This proposal may risk a backlash from countries that fear that China is using the world's economic crisis to tilt the balance of trade and diplomacy in its favour.
A conference of officials from the National Energy Administration has agreed to consider establishing a special fund for China's state-owned companies to buy oil and gas firms overseas. The beneficiaries would be the Beijing's three giant energy companies -- Petrochina, Sinopec, and CNOOC.
"Firms will be able to benefit from low-interest loans and, in some cases, direct capital injections," according to China Petroleum Daily.
This state money would be used to fund takeovers or mergers with resource companies abroad. Which foreign firms, if any, have been identified for takeover has not been disclosed. But the dramatic fall in oil prices since last summer, and the strains caused by recession, have driven down the share prices of many energy companies, making them more affordable targets for predatory competitors.
Jiang Jemin, the chairman of Petrochina, recently remarked that the "low share prices of some global resource companies provide us with fresh opportunities."
The possibility of a Chinese state subsidy for overseas acquisitions may ring alarm bells in Western economies. Four years ago, CNOOC tried to buy an American oil company, Unocal, and succeeded in outbidding its main US rival. But the Chinese firm eventually withdrew its offer amid opposition from American congressmen. They opposed the idea of a private US firm falling into the lap of a state-owned company, bankrolled by the Chinese Communist Party.
This time, China may calculate that Western governments are in a weaker position to object. They are, after all, spending billions on taking over their own companies, notably the banking sector.
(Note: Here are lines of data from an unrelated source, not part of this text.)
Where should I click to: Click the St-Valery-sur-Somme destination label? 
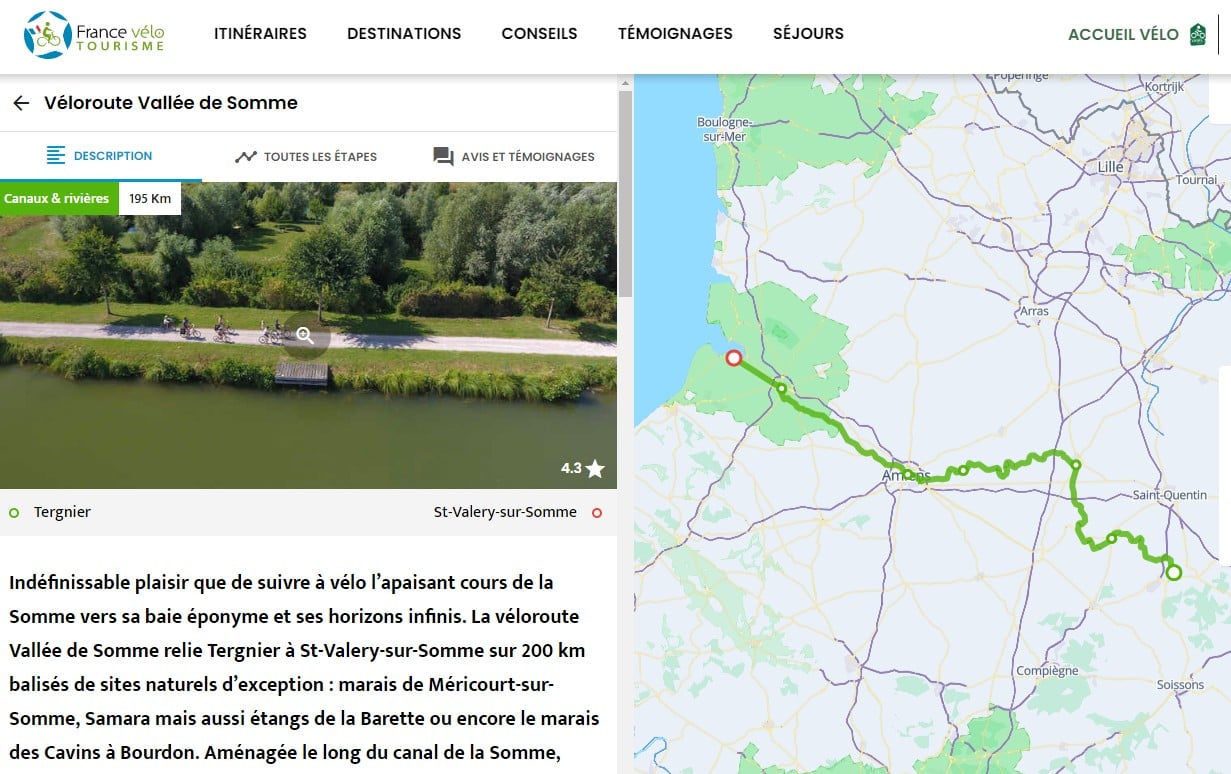tap(506, 512)

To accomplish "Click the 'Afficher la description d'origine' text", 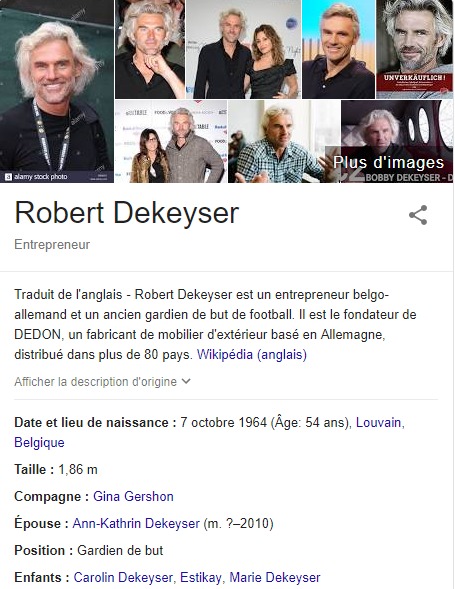I will click(x=95, y=382).
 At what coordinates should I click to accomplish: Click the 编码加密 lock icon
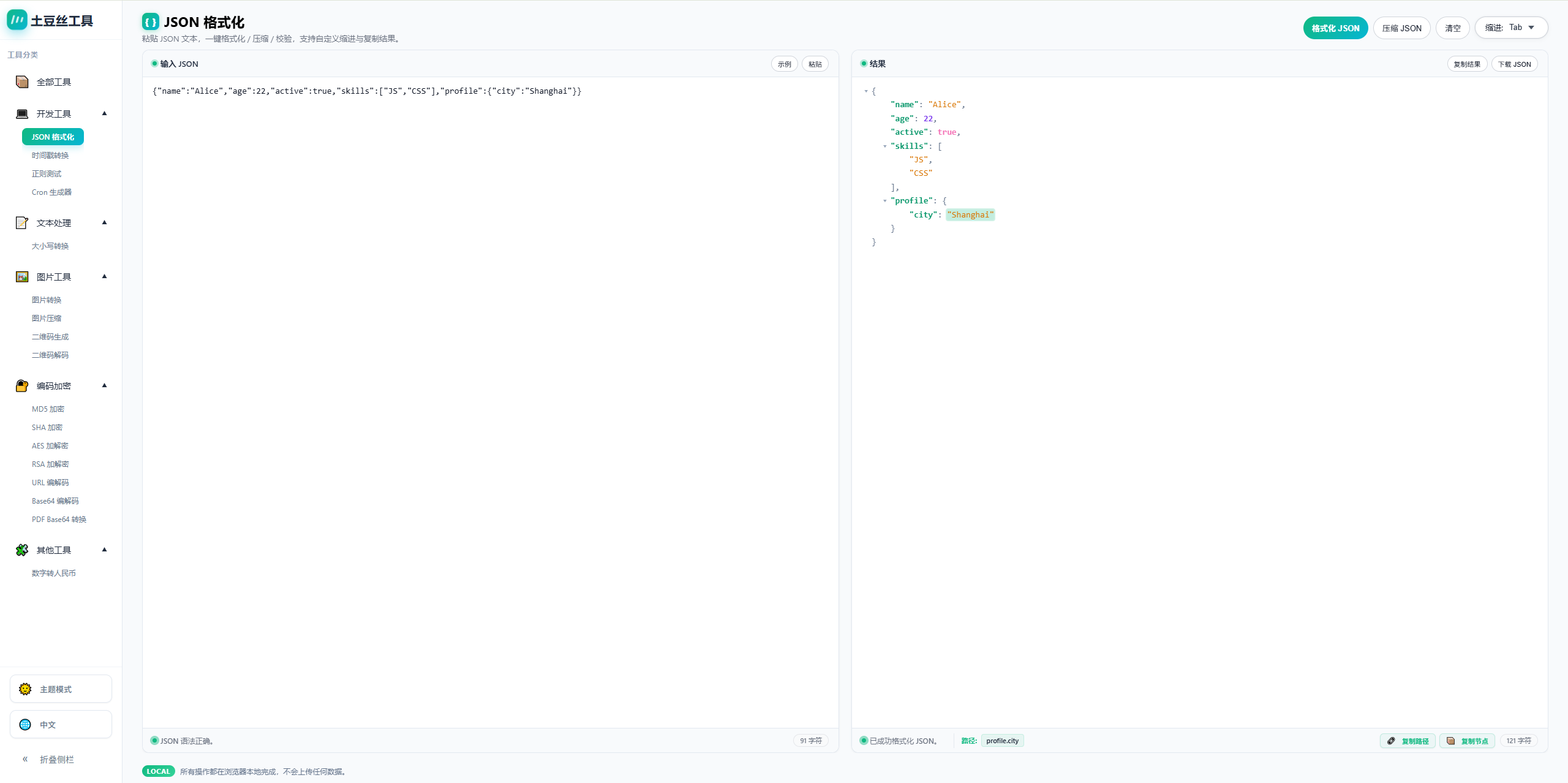pos(22,386)
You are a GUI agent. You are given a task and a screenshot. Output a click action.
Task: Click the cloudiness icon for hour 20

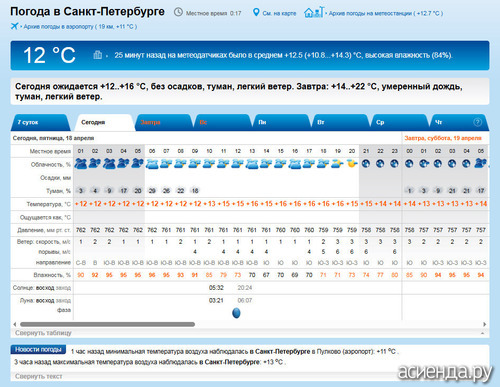pyautogui.click(x=352, y=164)
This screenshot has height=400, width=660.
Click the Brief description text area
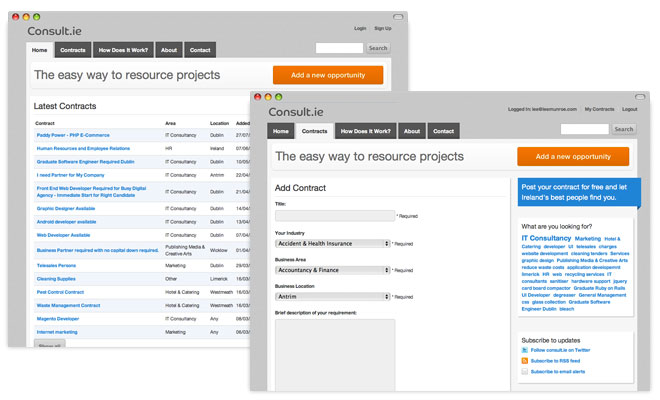335,355
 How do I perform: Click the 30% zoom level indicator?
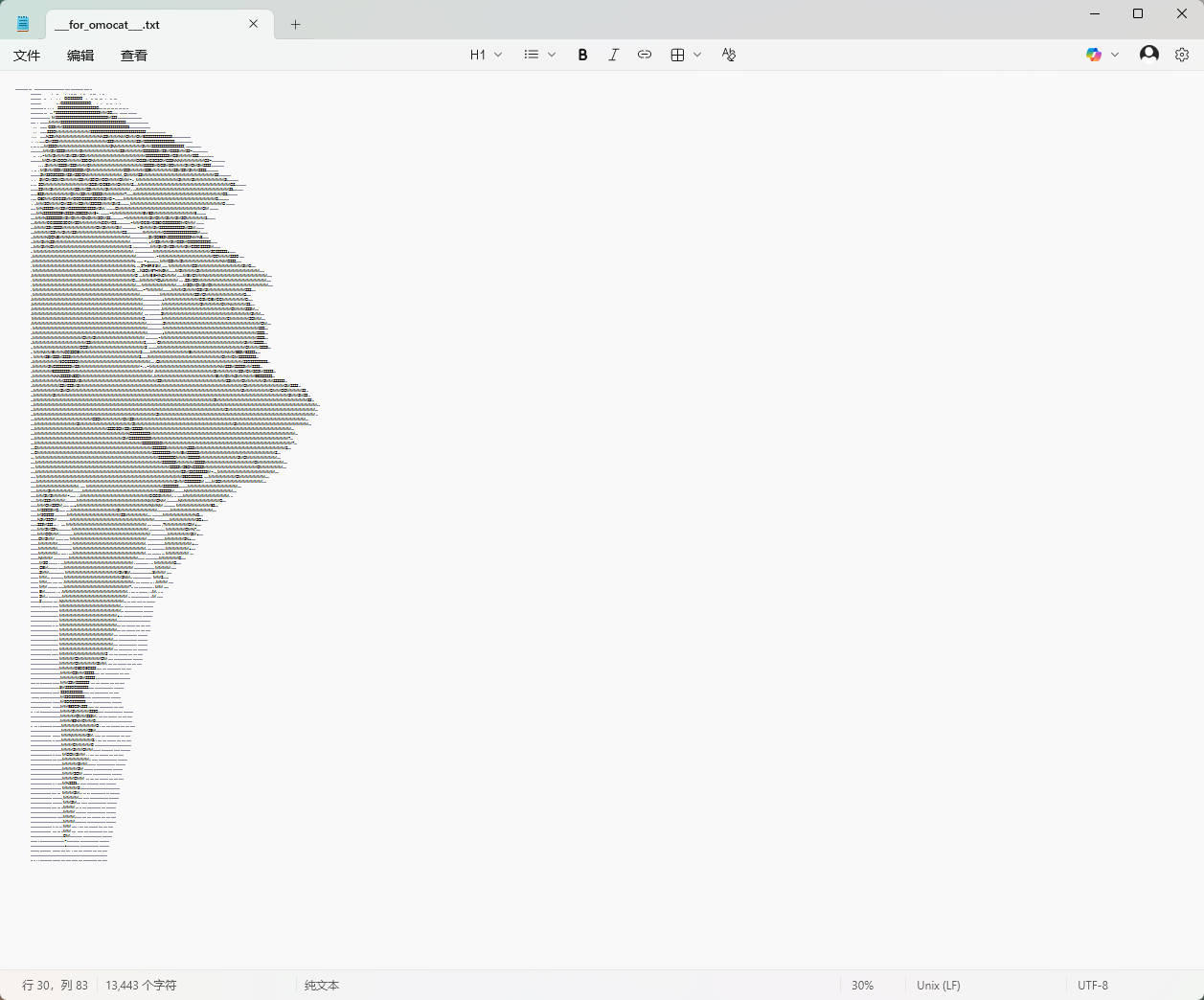point(862,985)
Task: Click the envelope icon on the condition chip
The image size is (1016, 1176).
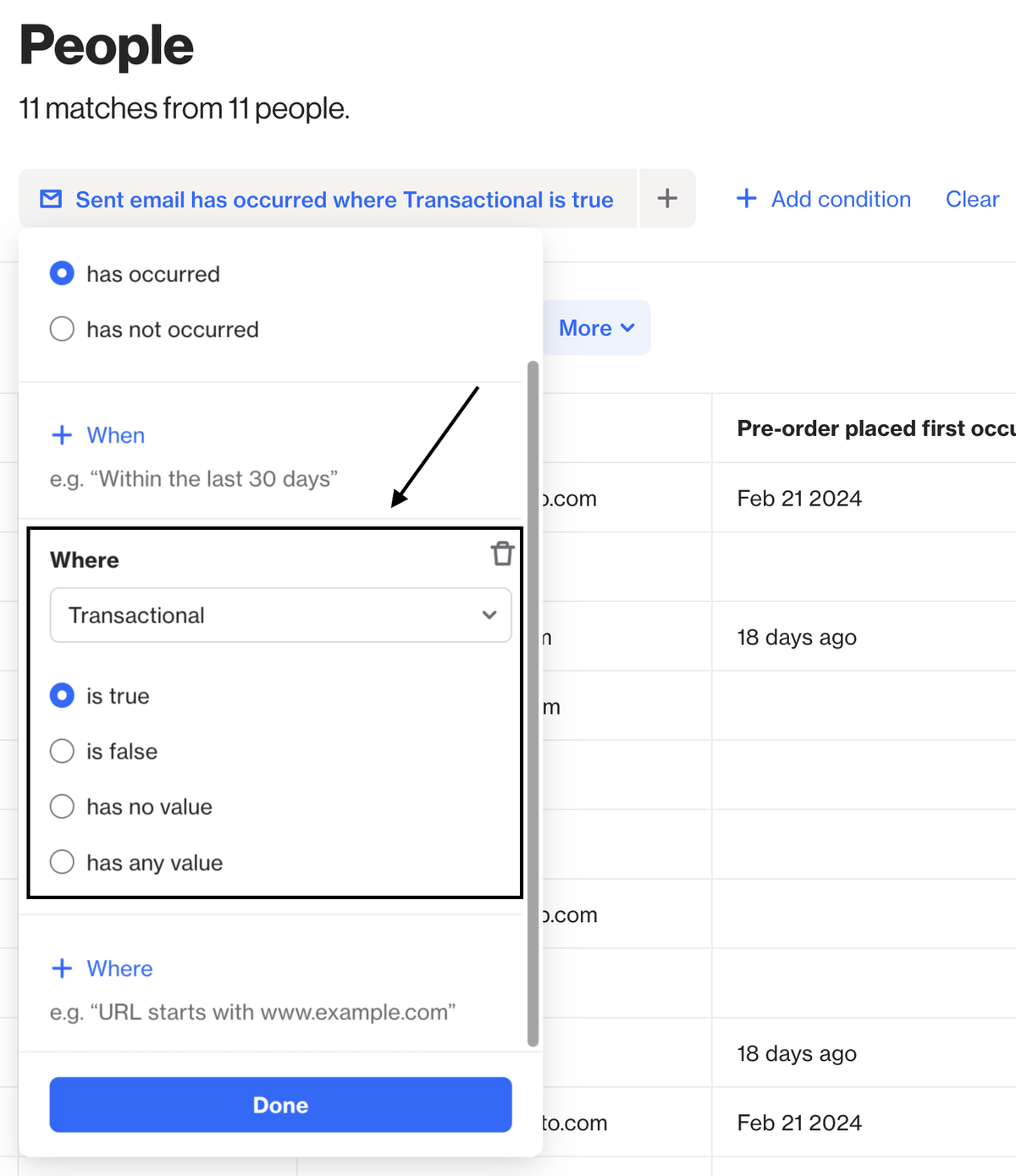Action: (51, 199)
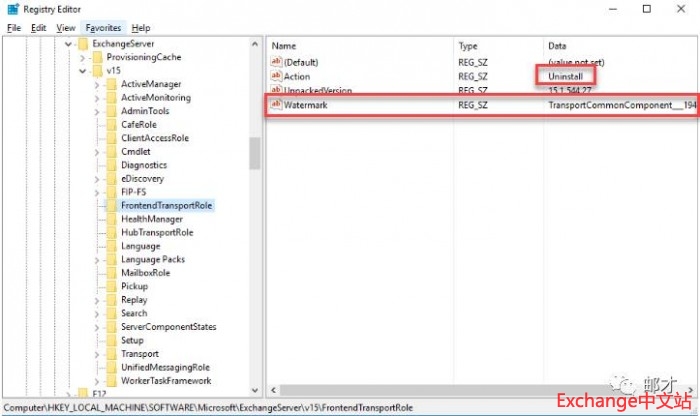700x416 pixels.
Task: Click the Action string value icon
Action: tap(277, 76)
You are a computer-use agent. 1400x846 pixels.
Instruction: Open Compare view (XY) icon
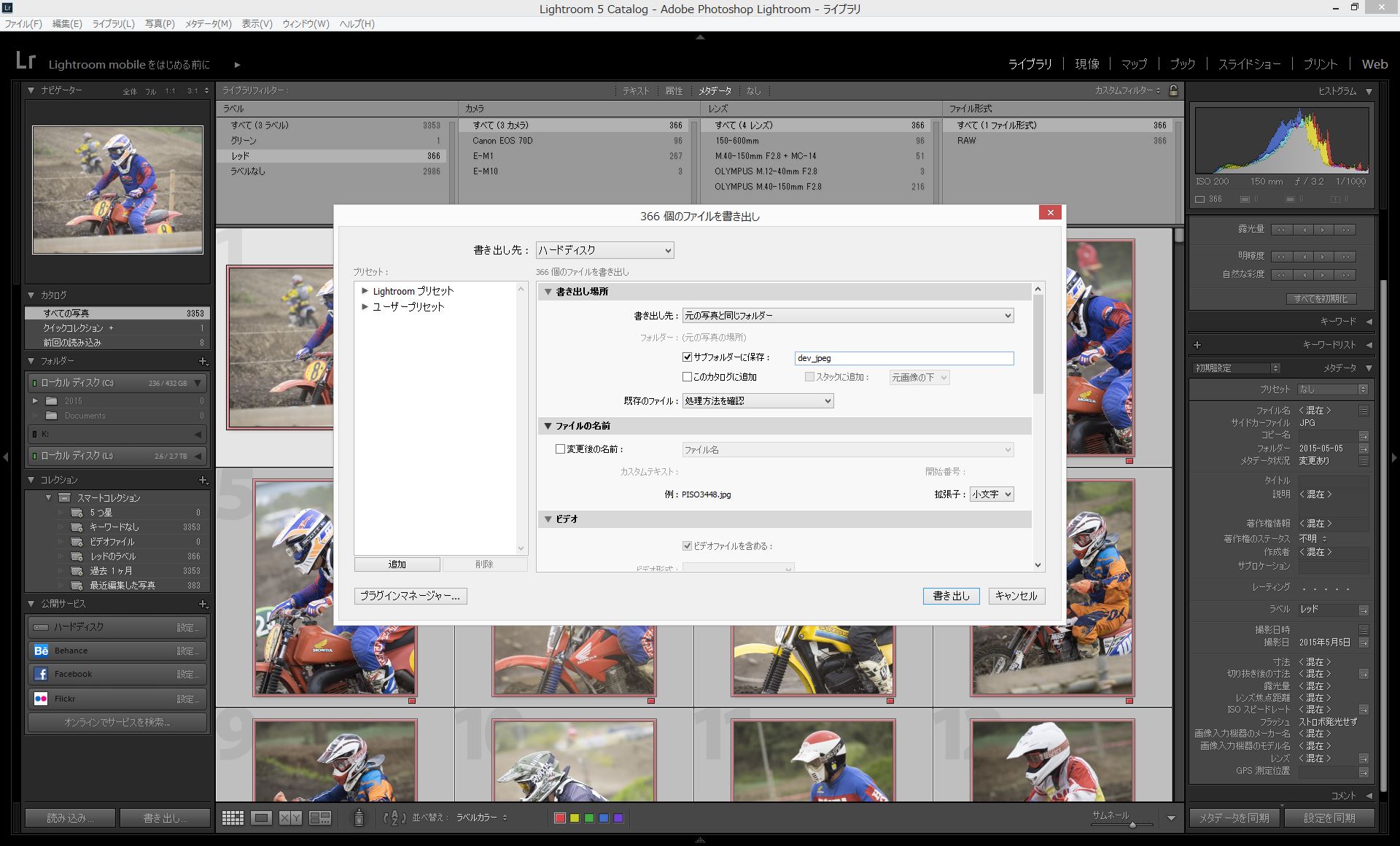290,818
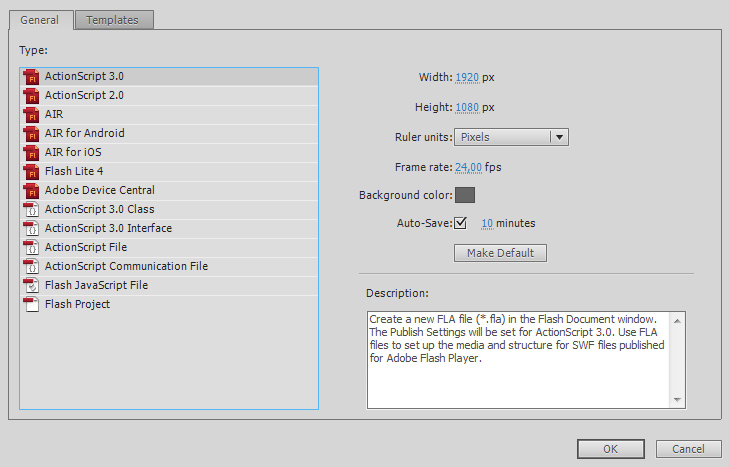Confirm with the OK button
729x467 pixels.
pyautogui.click(x=610, y=449)
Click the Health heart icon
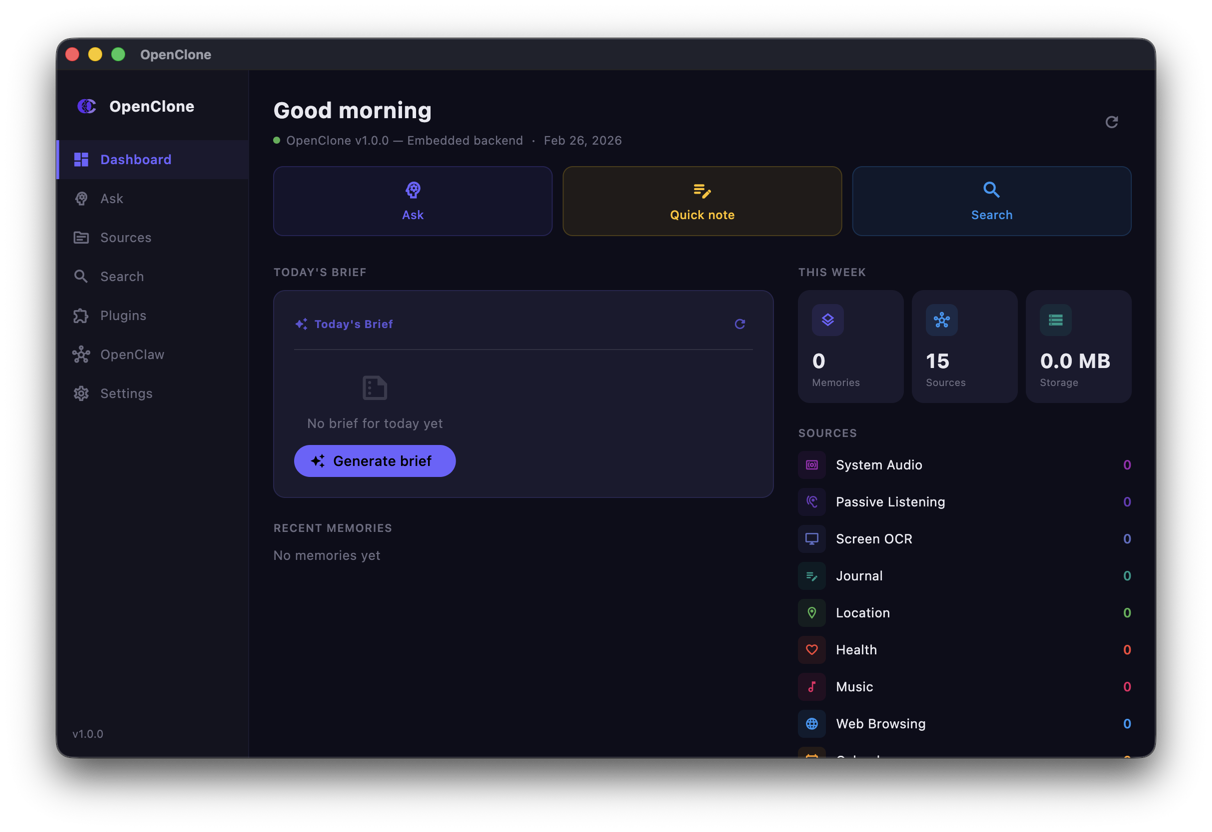The height and width of the screenshot is (832, 1212). point(811,649)
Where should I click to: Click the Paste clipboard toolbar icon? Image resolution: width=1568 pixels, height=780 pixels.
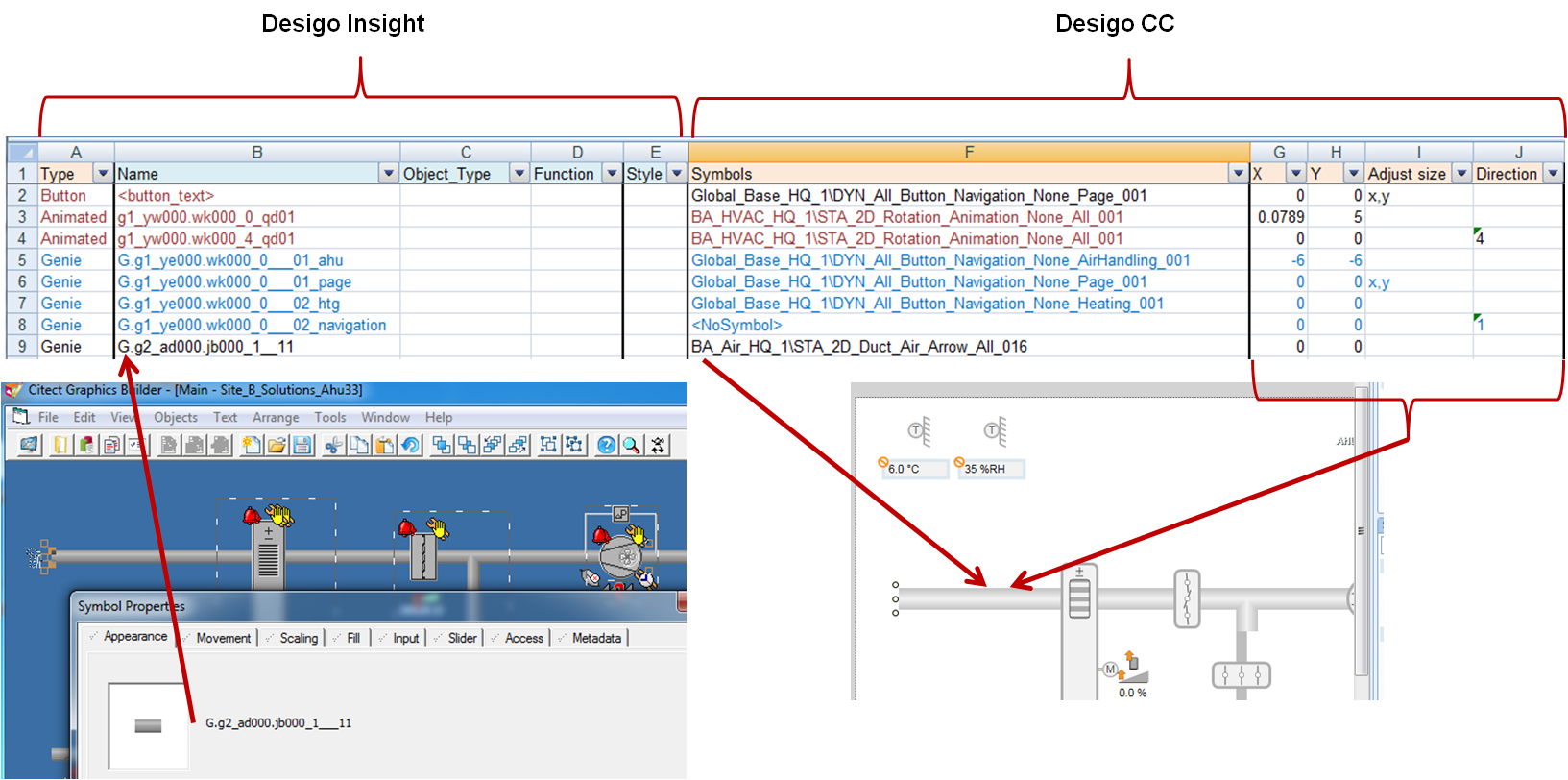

Chinese leaders have now concluded a new raft of long-term oil supply deals. In the last week alone, Beijing has signed agreements worth more than L28 billion with countries as diverse as Russia, Venezuela and Brazil. Vice-President Xi Jinping last week toured major oil producers in Latin America.
He signed one agreement worth L7 billion with Petrobras in Brazil, and another to invest L5.6 billion in expanding Venezuela's oil production.
The latter deal aims to increase Venezuela's oil sales to China from 350,000 barrels a day to 1 million barrels by 2015. With his customary flourish, President Hugo Chavez went further, claiming: "All the oil China needs for the next 200 years -- it's here. It's in Venezuela."
A separate deal with Russia will exchange L17 billion of Chinese loans to two major Russian companies -- Rosneft, its biggest oil firm, and the pipeline operator Transneft -- in return for for 15 million tons of oil ever year for the next two decades.
Hillary Clinton finished her visit to Asia, her first tour as US secretary of state, in Beijing yesterday. Her travels took in the world's two largest holders of American debt, Japan and China.
She called on Beijing to continue to buy American Treasury bills to fund President Barack Obama's stimulus package. "By continuing to support American Treasury instruments the Chinese are recognising our interconnection. We are truly going to rise or fall together," she said.
Mrs Clinton may be concerned by China's latest energy ties with Venezuela, a stridently anti-American country, and Russia, one of Washington's strategic competitors. But Dong Xiucheng, from the China University of Petroleum, said that Beijing's motives were solely commercial and there was no intention to strain relations with America.
"From the Chinese government's point of view, perhaps a third country's relations with the USA are taken into consideration, but they will not be a big issue," she said.